Pada akhirnya Gus Ghofur memberikan insaigh bahwa Fiqih Peradaban tidak hanya berhenti pada hukum halal, haram, boleh, tidak boleh, melainkan pada tahap memikirkan dampak yang akan terjadi selanjutnya. Oleh karena itu Fiqih Peradaban menjadi pekerjaan rumah (PR) bersama untuk memberikan warisan kepada generasi sekarang dan selanjutnya.

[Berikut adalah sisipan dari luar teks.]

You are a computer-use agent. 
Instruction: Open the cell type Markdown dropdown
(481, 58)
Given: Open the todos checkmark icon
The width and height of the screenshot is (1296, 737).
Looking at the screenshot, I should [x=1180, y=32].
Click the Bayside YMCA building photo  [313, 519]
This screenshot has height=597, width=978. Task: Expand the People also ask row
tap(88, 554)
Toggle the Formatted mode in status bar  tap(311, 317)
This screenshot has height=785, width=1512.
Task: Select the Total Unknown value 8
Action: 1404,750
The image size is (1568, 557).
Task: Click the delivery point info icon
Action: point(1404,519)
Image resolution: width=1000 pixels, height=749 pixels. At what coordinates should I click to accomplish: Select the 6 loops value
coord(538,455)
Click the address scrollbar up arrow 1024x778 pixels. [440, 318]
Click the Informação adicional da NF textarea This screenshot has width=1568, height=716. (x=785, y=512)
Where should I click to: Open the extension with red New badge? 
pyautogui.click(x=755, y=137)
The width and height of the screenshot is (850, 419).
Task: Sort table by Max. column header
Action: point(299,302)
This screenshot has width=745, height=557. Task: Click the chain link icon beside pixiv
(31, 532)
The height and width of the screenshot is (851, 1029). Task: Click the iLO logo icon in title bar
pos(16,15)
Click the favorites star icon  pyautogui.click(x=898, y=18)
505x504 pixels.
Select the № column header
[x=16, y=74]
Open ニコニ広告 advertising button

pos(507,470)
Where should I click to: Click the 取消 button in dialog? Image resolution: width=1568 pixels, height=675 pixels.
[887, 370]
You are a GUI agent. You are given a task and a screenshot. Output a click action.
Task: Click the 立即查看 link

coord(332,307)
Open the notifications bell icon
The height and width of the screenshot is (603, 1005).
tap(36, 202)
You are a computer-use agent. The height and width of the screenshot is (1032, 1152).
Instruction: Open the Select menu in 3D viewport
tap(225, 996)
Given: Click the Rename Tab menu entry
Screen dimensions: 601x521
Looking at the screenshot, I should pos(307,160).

“Jadi dalam kesimpulanya Fiqih Hadlarah atau Fiqih Peradaban itu tidak hanya berfikir iya atau tidak, boleh atau tidak boleh tapi tentang hasilnya ketika ikut seperti apa dan kalau tidak ikut seperti apa,” ucapnya.

 
Pengasuh Pesantren APIK Kaliwungu, Kendal KH Sholahuddin Humaidullah menyambut baik dengan digelarnya acara Halaqah ini. Kiai Sholahuddin menyampaikan bahwa perkumpulan halaqah ini adalah bentuk kontribusi kita untuk kemaslahatan umum.


“Kita musyawarah mengawal dan meneruskan dari apa yang sudah diijtihadi oleh para pendiri bangsa di dalamnya ada beberapa ulama dari NU bahkan sebelum kemerdekaan sudah ada atau aktif dengan kaitanya kebangsaan, masyarakan dan negara. Sekalipun negara belum berdiri tapi putusan-putusanya sudah ada untuk masyarakat secara umum,” pungkas kiai alumni Lirboyo itu.